我们的基线训练脚本实现了每秒 83 步的平均吞吐量，平均 GPU 利用率为 85%。

使用 CUDA 流流水线化模型执行

在下面显示的修改后的训练循环版本中，我们引入了两个 CUDA 流：一个用于执行编码器，一个用于训练解码器。在每个迭代中，我们同时执行两个操作：

使用来自批次N的图像特征和标签来训练解码器。
在输入批次N+1上执行编码器以生成其图像特征。

encoder_stream = torch.cuda.Stream()
decoder_stream = torch.cuda.Stream()

# initialize the features to None
features = None

for idx, data in enumerate(train_loader):
    inputs = data[0].to(device, non_blocking=True).float()
    labels_next = data[1].to(device, non_blocking=True)

    if features is not None:
        with torch.cuda.stream(decoder_stream):
            decoder_stream.wait_stream(encoder_stream)
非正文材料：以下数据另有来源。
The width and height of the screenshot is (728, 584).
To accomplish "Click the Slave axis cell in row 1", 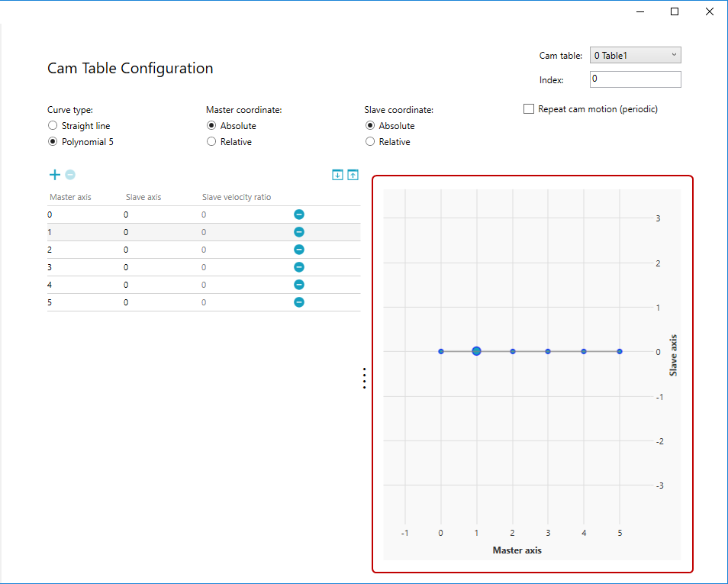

            optimizer.zero_grad()
            output = decoder(features)
            loss = criterion(output, labels)
            loss.backward()
            optimizer.step()

    with torch.cuda.stream(encoder_stream):
        with torch.no_grad():
            features =  encoder(inputs)
        # Record that features will be used in the decoder stream
        features.record_stream(decoder_stream)

    labels = labels_next

    if idx == warmup:
        # sync the GPU and start the timer
        torch.cuda.synchronize()
        t0 = time.perf_counter()
    if idx == total_iters:
        break

# wait for the GPU to finish and then stop the timer
torch.cuda.synchronize()
total_time = time.perf_counter() - t0
print(f'throughput: {active_batches / total_time}')
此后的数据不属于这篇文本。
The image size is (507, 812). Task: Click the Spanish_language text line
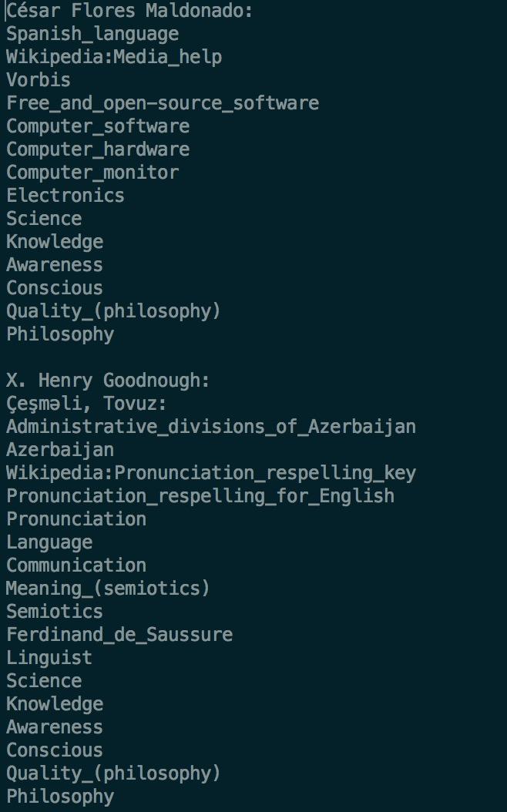[92, 34]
这种修改实现了每秒 91 步的平均吞吐量，代表了 9.6%的速度提升。这是一个显著的改进——特别是考虑到我们的基线已经具有很高的 GPU 利用率（85%）。

流水线对工作负载特性的敏感性

使用 CUDA 流进行流水线化的有效性高度依赖于训练工作负载和运行环境的特定情况。如果编码器显著大于解码器（或反之），流水线可能几乎没有好处，甚至可能阻碍性能。相反，当 GPU 利用率不足时，流水线往往能带来更显著的收益。

为了说明这种依赖性，我们使用不同的批次大小重新进行了实验。结果总结如下：

CUDA Streams 对吞吐量的影响（作者）

随着批量大小的增加，流水线的优势逐渐减弱。这可能是由于较大的批量大自然会导致更高的（且更有效）GPU 利用率，从而减少了通过并发执行进行改进的空间。

第二部分：将增强操作卸载到 GPU

在本节中，我们将 CUDA 流的用法应用于数据增强的加速。在之前的博客文章中（例如这里和这里），我们从不同的角度研究了数据输入管道瓶颈问题，并回顾了几种诊断和解决这些瓶颈的技术。这些瓶颈的常见原因是 CPU 资源耗尽，CPU 无法满足预处理管道的计算需求。结果是 GPU 资源枯竭——一种昂贵的 GPU 闲置等待数据到达的场景。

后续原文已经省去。